§ **What is required**
Reproduce all the data verbatim.

§ **Record extracts**
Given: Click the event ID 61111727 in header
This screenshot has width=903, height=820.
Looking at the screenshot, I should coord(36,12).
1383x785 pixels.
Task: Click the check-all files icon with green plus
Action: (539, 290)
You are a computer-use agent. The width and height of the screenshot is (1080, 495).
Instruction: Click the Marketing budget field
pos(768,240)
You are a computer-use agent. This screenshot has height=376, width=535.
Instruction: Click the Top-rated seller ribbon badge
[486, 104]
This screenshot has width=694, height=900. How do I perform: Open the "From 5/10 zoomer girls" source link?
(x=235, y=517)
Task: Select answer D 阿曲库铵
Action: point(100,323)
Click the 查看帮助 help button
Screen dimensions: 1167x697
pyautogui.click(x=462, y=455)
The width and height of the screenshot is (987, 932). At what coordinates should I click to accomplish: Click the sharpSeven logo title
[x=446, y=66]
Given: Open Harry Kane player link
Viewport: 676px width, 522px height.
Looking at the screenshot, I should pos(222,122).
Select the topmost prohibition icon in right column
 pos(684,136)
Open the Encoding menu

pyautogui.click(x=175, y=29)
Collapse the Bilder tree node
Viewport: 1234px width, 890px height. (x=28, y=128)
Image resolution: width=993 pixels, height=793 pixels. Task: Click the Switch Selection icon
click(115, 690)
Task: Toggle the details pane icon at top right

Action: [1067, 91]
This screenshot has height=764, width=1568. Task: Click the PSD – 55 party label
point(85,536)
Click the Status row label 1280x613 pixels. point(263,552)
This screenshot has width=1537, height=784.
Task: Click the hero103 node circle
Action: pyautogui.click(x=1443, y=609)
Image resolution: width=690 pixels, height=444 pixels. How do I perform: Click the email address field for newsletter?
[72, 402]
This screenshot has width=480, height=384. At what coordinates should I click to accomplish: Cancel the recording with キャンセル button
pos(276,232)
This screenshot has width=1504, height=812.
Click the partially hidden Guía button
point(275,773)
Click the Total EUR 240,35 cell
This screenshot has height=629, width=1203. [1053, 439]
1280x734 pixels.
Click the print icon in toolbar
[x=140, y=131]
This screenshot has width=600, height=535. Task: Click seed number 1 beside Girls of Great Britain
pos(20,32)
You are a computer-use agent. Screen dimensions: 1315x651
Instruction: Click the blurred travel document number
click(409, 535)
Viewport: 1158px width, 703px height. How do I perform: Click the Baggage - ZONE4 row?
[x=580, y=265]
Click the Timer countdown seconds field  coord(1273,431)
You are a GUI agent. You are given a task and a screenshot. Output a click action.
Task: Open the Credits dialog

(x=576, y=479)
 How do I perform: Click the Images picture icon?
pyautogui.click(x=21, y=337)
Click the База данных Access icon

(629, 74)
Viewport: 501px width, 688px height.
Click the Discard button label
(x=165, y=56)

§ **Written response**
Given: Click the event ID 61111727 in header
This screenshot has width=903, height=820.
Looking at the screenshot, I should coord(36,12).
1383x785 pixels.
Task: Click the check-all files icon with green plus
Action: (539, 290)
You are a computer-use agent. The width and height of the screenshot is (1080, 495).
Instruction: Click the Marketing budget field
pos(768,240)
You are a computer-use agent. This screenshot has height=376, width=535.
Instruction: Click the Top-rated seller ribbon badge
[486, 104]
This screenshot has width=694, height=900. How do I perform: Open the "From 5/10 zoomer girls" source link?
(x=235, y=517)
Task: Select answer D 阿曲库铵
Action: point(100,323)
Click the 查看帮助 help button
Screen dimensions: 1167x697
pyautogui.click(x=462, y=455)
The width and height of the screenshot is (987, 932). At what coordinates should I click to accomplish: Click the sharpSeven logo title
[x=446, y=66]
Given: Open Harry Kane player link
Viewport: 676px width, 522px height.
Looking at the screenshot, I should pos(222,122).
Select the topmost prohibition icon in right column
 pos(684,136)
Open the Encoding menu

pyautogui.click(x=175, y=29)
Collapse the Bilder tree node
Viewport: 1234px width, 890px height. (x=28, y=128)
Image resolution: width=993 pixels, height=793 pixels. Task: Click the Switch Selection icon
click(115, 690)
Task: Toggle the details pane icon at top right

Action: [1067, 91]
This screenshot has height=764, width=1568. Task: Click the PSD – 55 party label
point(85,536)
Click the Status row label 1280x613 pixels. point(263,552)
This screenshot has width=1537, height=784.
Task: Click the hero103 node circle
Action: pyautogui.click(x=1443, y=609)
Image resolution: width=690 pixels, height=444 pixels. How do I perform: Click the email address field for newsletter?
[72, 402]
This screenshot has width=480, height=384. At what coordinates should I click to accomplish: Cancel the recording with キャンセル button
pos(276,232)
This screenshot has width=1504, height=812.
Click the partially hidden Guía button
point(275,773)
Click the Total EUR 240,35 cell
This screenshot has height=629, width=1203. [1053, 439]
1280x734 pixels.
Click the print icon in toolbar
[x=140, y=131]
This screenshot has width=600, height=535. Task: Click seed number 1 beside Girls of Great Britain
pos(20,32)
You are a computer-use agent. Screen dimensions: 1315x651
Instruction: Click the blurred travel document number
click(409, 535)
Viewport: 1158px width, 703px height. How do I perform: Click the Baggage - ZONE4 row?
[x=580, y=265]
Click the Timer countdown seconds field  coord(1273,431)
You are a GUI agent. You are given a task and a screenshot. Output a click action.
Task: Open the Credits dialog

(x=576, y=479)
 How do I perform: Click the Images picture icon?
pyautogui.click(x=21, y=337)
Click the База данных Access icon

(629, 74)
Viewport: 501px width, 688px height.
Click the Discard button label
(x=165, y=56)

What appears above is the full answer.